## Task description
Collect every line from the records below that contains the word "width", listing each on its own line.

-- begin --

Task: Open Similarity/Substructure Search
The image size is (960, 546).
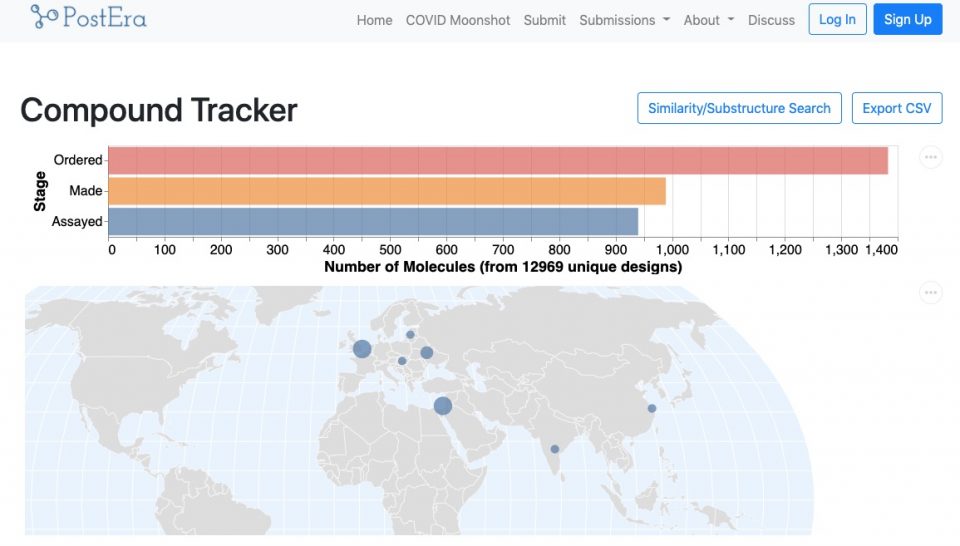Action: [739, 108]
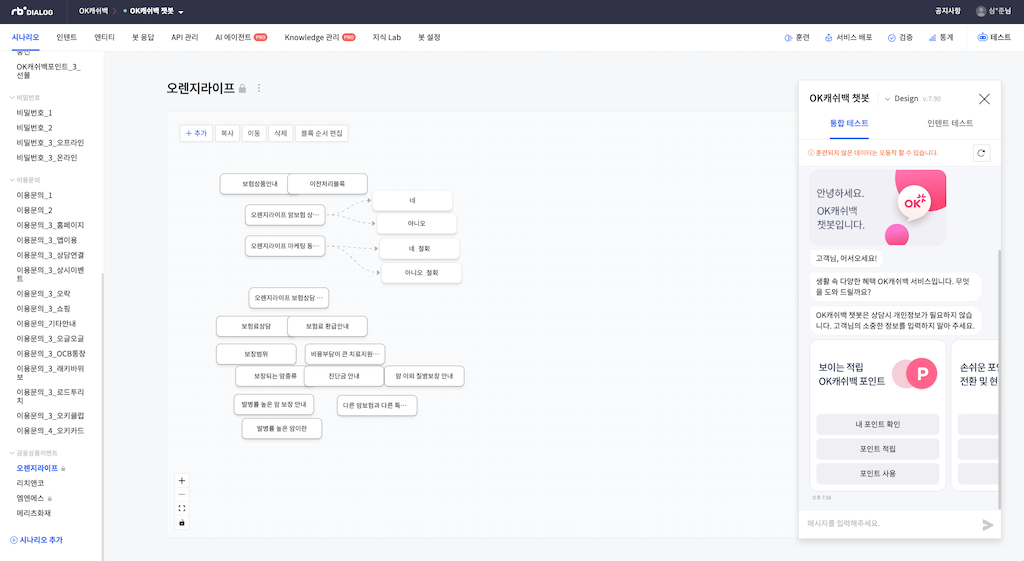Collapse the 금융상품이벤트 scenario group

point(12,453)
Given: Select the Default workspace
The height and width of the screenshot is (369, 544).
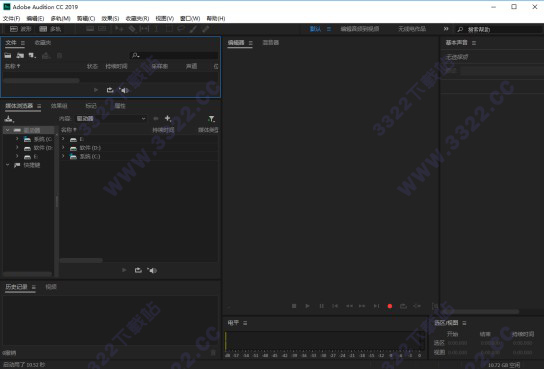Looking at the screenshot, I should click(315, 29).
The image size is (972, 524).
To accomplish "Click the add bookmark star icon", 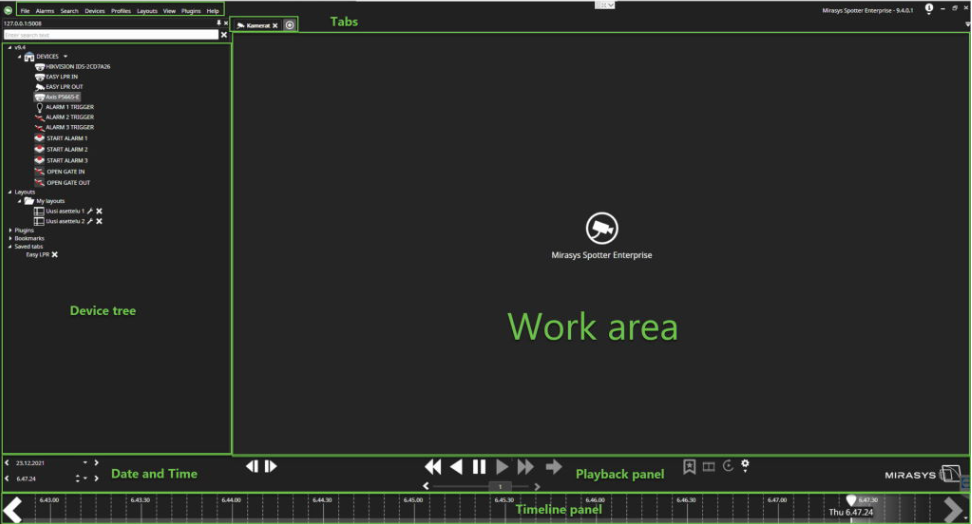I will click(x=689, y=467).
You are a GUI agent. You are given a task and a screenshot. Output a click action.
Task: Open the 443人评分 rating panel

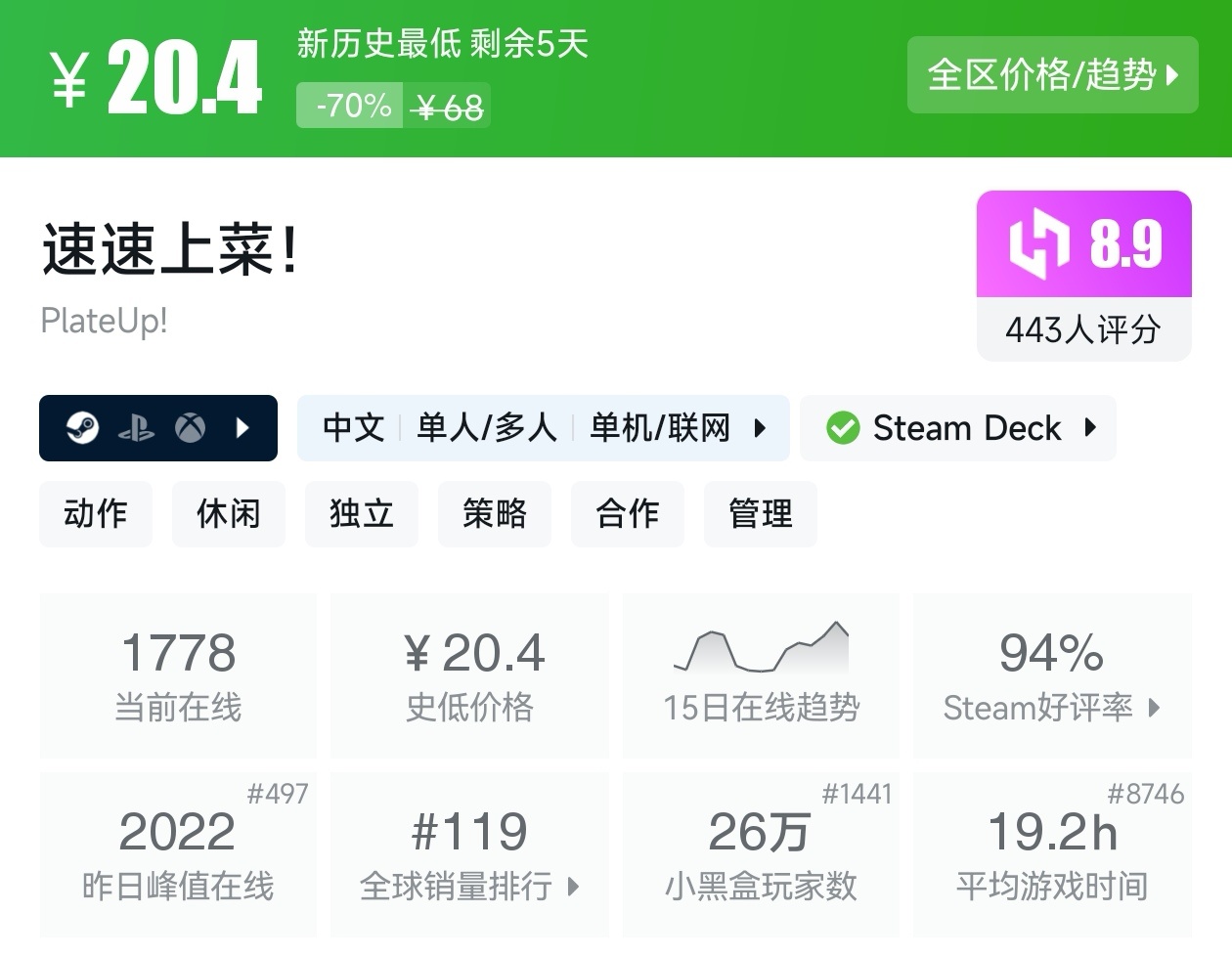point(1083,329)
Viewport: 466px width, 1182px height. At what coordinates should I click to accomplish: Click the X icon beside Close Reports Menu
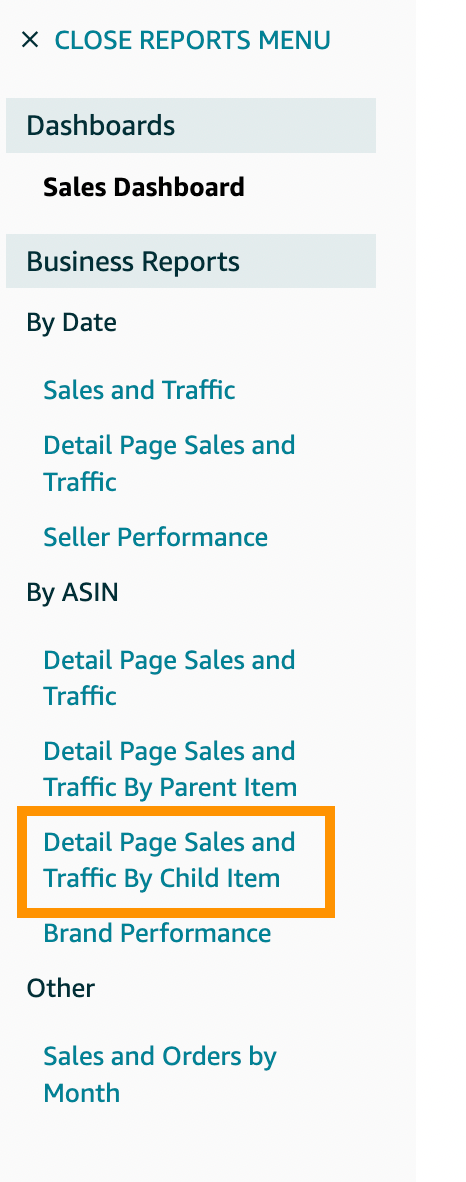[x=29, y=40]
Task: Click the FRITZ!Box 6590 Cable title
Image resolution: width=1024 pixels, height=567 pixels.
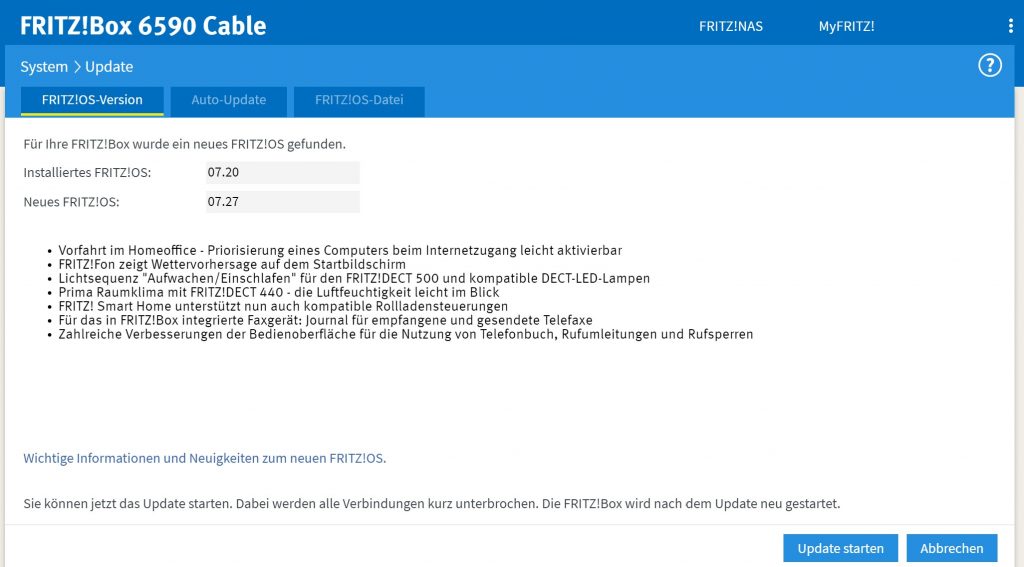Action: pyautogui.click(x=143, y=26)
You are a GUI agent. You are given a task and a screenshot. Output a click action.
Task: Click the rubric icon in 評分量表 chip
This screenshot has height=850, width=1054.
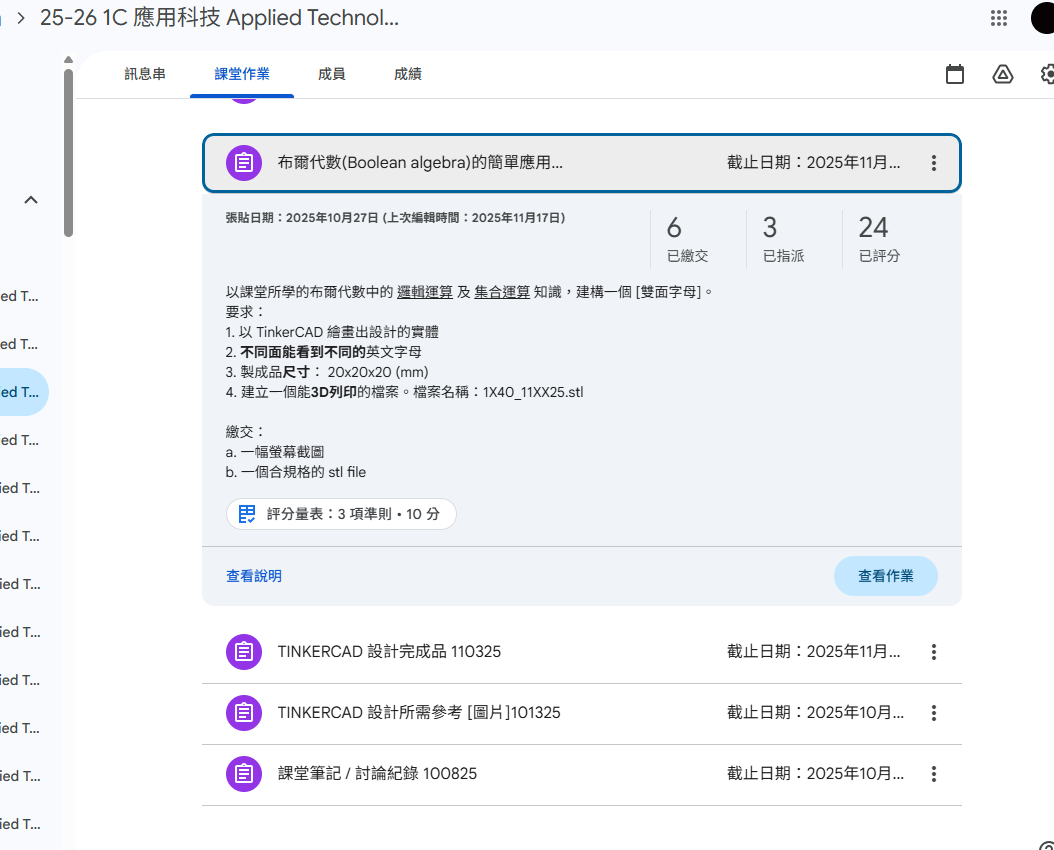click(247, 514)
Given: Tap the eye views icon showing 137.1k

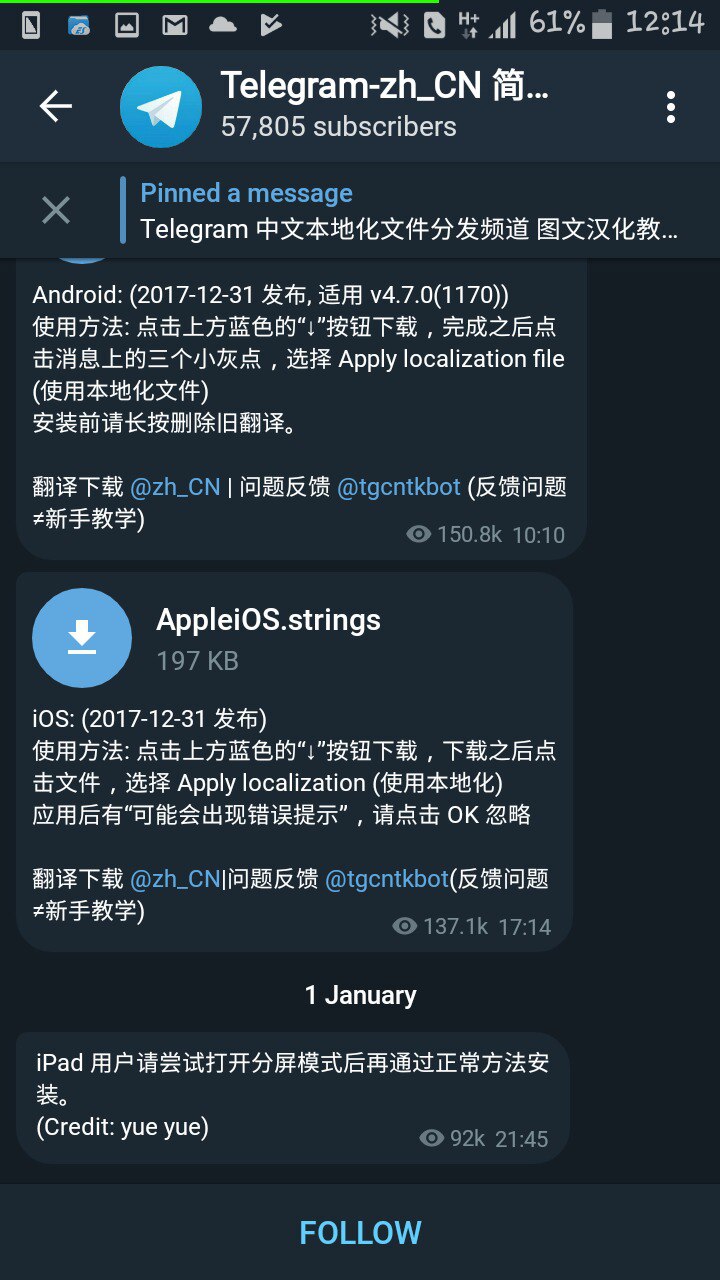Looking at the screenshot, I should (x=404, y=927).
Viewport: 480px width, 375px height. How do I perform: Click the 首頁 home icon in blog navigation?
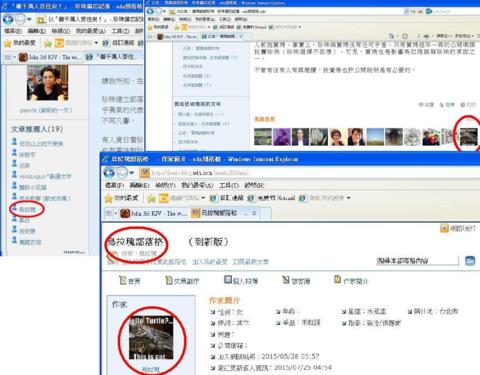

-- end --

## Response to this task
The height and width of the screenshot is (369, 544).
Viewport: 466px width, 1182px height. At what coordinates should I click to accomplish: Click the X icon beside Close Reports Menu
Image resolution: width=1024 pixels, height=567 pixels.
This screenshot has height=850, width=1054.
Viewport: 480px width, 375px height. How do I perform: Click the 首頁 home icon in blog navigation?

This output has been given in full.